Musa çok güzel, etkili ve inandırıcı konuşan Harun’u kendisine yardımcı bir peygamber olarak göndermesini Allah’tan diledi. Bunun üzerine Harun’a vahiy geldi. Musa, Firavun’un ölmesini sağlamak amacıyla kırk gün oruç tutacağı sırada Harun’u kendisine vekil yaptı. Ancak, o günlerde Samiri’nin buzağı sorunu ortaya çıktı. Harun, buzağıya tapılmayarak kendisine uyulması gerektiğini söyledi ve Harun ile Musa’ya Tevrat indi.
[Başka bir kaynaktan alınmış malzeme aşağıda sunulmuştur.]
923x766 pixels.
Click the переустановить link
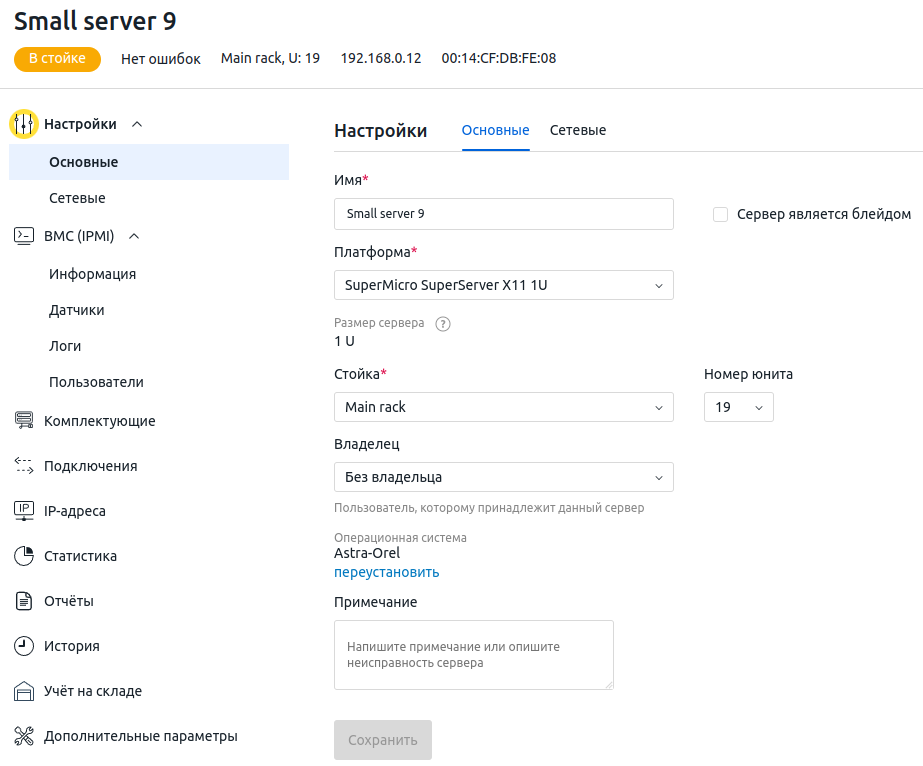[386, 572]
Harun’un ölümü ile ilgili şu efsane çok yaygındır: Musa ile Harun, bir gün içinden ışık fışkıran bir kuyu görürler. Kuyunun içine girdiklerinde altından bir taht ile karşılaşırlar. Tahta, Musa sığamadığından Harun oturur ve oturur oturmaz da Azrail gelip canını alır. Musa, israiloğulları’na durumu anlatınca, israiloğulları onu kardeşinin katili olmakla suçlarlar. Ancak, o sırada melekler yetişerek durumu aydınlığa kavuştururlar ve böylelikle sorun kapanmış olur.
İsmaililer, Harun’u Musa’nın yanında bir hüccet (ismaililer’de belirli bir görev yapan kişi) ya da vasi kabul ederler.